Magazine announces new award for best banking write down


Banking Future, a renowned monthly magazine, has added a new award to its prestigious annual awards ceremony; best write down by a bank. Nominations can be made by the general public, and a panel of judges will opine on the winner. The judges have been issued with guidelines to assess contestants. The scale of the write down is obviously of prime concern, but the manner of its release is also important. “The Merrill’s one-two step was a particularly good move. First you release a big write-down, you do it before the results, fire a few senior staff and give the impression that this is it, there will be nothing more. Then three weeks latter you floor them with the sucker punch, new write downs. I mean this was a classic” said the designer of the guidelines. “But Citi too had a more subtle one two punch. You fire the senior execs, let everybody wonder in around in a daze for a couple of days wondering what will happen and then bam! Hit them at the weekend, when they least expecting it, with huge write downs and a CEO resignation. What we’re really looking for here is originality and style.” These two are clearly the front runners and will be hard to beat, but market observers feel that better could be achieved.

            “The particular language in the announcements has been a bit poor. I was hoping for more references to the will of God. Also a bit of upfront bitterness would not go amiss, perhaps combined with direct blaming of others” suggested one seasoned market observer. Others have noted a lack of desire to bury the news amidst other mundane items. “I suspect things will improve with time as competition grows, that’s when we’ll start to see women jumping out of cakes with the write down amounts on a sash across them, or planes using colored smoke to paint the write downs in the sky. But what I’m really hoping for is a CEO who announces the write downs from his new holiday home in the Caribbean and who includes in his resignation note details of the golf course he plans to build with his payoff. That’s class.” 

UBS provides new model of write down announcement


UBS, so frequently a laggard in innovation, produced something stunningly new in the investment banking world on Monday; a fundamentally new method for announcing write downs. It was a long drawn out process full of subtle twists and turns, some have even suggested it be turned into a novel. In truth it would probably be one of those Victorian novels of manners with about as much action as a film with a corpse in the lead role. But still, that’s better than most write down announcements.

            It all started in the summer when UBS revealed that they had big sub prime positions and sacked their head of investment banking. Then silence. The world expected write downs, but UBS soldiered on. A barrage of abuse assailed the bank, but they stood firm. The stock fell, but still management was unmoved. Then the incredible, people started to believe that there might be nothing coming.
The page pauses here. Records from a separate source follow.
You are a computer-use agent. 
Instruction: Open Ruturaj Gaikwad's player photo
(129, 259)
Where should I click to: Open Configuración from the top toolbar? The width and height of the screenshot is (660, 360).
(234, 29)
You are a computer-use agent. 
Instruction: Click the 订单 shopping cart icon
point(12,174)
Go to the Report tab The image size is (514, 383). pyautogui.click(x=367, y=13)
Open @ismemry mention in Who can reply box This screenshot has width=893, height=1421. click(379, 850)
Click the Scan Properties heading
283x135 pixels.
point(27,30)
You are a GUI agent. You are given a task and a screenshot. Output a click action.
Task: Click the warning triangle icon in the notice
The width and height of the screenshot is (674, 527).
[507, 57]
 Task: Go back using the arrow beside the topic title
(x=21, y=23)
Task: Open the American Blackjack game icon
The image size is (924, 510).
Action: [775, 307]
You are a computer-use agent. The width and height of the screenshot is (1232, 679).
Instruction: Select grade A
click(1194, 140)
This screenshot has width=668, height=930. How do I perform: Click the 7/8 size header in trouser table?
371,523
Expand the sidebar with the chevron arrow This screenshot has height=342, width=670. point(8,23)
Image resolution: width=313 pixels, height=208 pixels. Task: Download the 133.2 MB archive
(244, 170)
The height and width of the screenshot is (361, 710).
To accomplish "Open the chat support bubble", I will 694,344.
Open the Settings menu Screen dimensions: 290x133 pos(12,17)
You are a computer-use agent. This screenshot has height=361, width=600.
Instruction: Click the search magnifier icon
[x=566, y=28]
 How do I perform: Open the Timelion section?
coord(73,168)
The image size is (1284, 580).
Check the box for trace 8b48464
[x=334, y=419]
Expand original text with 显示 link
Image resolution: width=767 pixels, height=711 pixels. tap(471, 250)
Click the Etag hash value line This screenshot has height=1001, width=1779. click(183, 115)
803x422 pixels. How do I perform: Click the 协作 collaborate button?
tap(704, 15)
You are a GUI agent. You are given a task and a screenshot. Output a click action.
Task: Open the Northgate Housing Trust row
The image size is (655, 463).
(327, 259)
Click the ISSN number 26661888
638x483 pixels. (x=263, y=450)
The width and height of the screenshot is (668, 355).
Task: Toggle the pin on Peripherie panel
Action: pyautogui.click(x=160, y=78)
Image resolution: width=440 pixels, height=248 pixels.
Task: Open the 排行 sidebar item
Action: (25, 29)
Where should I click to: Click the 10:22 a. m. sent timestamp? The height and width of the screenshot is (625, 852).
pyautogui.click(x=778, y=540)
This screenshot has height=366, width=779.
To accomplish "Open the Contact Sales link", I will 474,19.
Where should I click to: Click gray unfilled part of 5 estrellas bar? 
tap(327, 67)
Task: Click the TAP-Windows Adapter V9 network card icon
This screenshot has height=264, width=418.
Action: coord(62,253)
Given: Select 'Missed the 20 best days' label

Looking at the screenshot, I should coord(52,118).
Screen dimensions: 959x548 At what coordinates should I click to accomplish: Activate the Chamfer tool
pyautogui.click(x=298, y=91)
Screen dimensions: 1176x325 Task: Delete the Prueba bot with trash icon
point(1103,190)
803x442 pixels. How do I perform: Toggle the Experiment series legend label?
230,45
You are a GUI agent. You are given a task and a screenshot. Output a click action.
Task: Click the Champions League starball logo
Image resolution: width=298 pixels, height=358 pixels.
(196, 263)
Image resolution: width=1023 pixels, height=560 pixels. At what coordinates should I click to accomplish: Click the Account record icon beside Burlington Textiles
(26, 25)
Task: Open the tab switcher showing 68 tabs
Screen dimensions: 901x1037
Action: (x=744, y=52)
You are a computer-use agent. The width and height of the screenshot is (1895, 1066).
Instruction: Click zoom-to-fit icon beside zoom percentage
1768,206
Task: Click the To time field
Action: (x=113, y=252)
They had quiet chats with the chairman, the CFO was seen in public looking calm and relaxed. Positive notes started to appear about them.

            Then suddenly it hit. It was like walking into a room of friends at a surprise party and having then all turn machine guns on you. It was shocking. And so many things happening at once. First  the $10 billion write downs. Then capital raising. Then stopping cash dividends (all dividends this year will paid in shares). Some bizarre message about selling previously issued shares. It was all too much, the market could only do one thing. Nothing. It stared in amazement at the sheer audacity of the company, and the stock traded flat. And it was only afterwards that you realised that they had given you no information about the levels of write downs.

            For sheer intensity of action, after so much inaction, this is definitely the best write down announcement. As the first round of write downs draws to a close (we’re counting Merril’s little two step as a first rounder only), there’s been a lot of competition but UBS have certainly carved out their own unique niche.

What makes a great write down announcement?


With so many write downs at major banks, we analyse the different strategies for announcing a major sub prime loss.


There appear to be four main strategies currently in use for write downs. The first we shall call the hide it method. Here you try to keep as low a profile as is possible. Slip the announcement in Friday afternoon, so they only make the weekend press and those few traders sober on Friday afternoon are probably too busy planning their weekend away to notice. This only really works if it’s a small write down, one that isn’t going to cause anybody to sober up just by seeing the figure.

The second strategy is what we will call the momentum strategy. This involves a long lead time up to your announcement. First you spread rumours about potential huge write downs. Then after a few days you sack your head of credit trading. You allow the markets to digest this for awhile. Of course your stock will be plummeting at this stage, which on first appearance is not good. But this is a subtle plan. After a few days the market’s nerves are in shreds. Analysts, their imaginations on overdrive, have come up with estimates of your write downs which would mean you have negative assets. Then you come along with your big, in normal circumstances enormous, write down and your shareholders practically weep with relief. Your stock rises. Now it is still below where it was before the rumours started. But you have positive momentum, analysts start looking at how cheap you are. Forces build and sweep you forward. Ok to date the later part of this strategy hasn’t quite worked, but it takes time. Morgan Stanley did an interesting twist on this strategy, they made a low key announcement on top of the usual approach. This stressed the one off nature of the loss, and that it would not affect the franchise value. This has been called the “its only money” twist. It worked better than most, the stock bounced over 4%.  

            The third method is the overshadow method. Here you get your CEO to resign and then announce the write downs hoping everyone will concentrate on the former rather than the later boosting your stock. Citi tried this is a big way. Their CEO resigned dutifully on the Sunday to get maximum attention in the Monday papers. Unfortunately the write downs were big enough to feed some countries for decades so it was a failure. Curiously Citi also seemed to have been following the momentum strategy having sacked the heads of credit trading and let a few days go so that the tension in the market could build. This was an interesting strategy, as it employed to contradictory strategies. The overshadow strategy tries to minimise peoples knowledge of the write down, the momentum tries to maximise it. So two contradictory strategies both of which failed; a fair summation of Citi’s recent history.

            The fourth strategy is the confuse strategy. This was the one employed by Merrills. It is a sophisticated strategy, one you would anticipate being used only by sophisticated investment banks. It starts off with a feint. You go down the path of the momentum strategy. You spread the rumours, you fire the trading heads, you even announcement a big write down. But here’s the trick, two weeks later you announcement even bigger write downs. Now the market is all over the place, it doesn’t know whether there is more to come or not. It’s panic time. Of course it’s difficult to see the sense in this from a stock point of view, as it is all bad. Some academics analysing these trends see it simply as a way of mentally abusing shareholders for past perceived sins.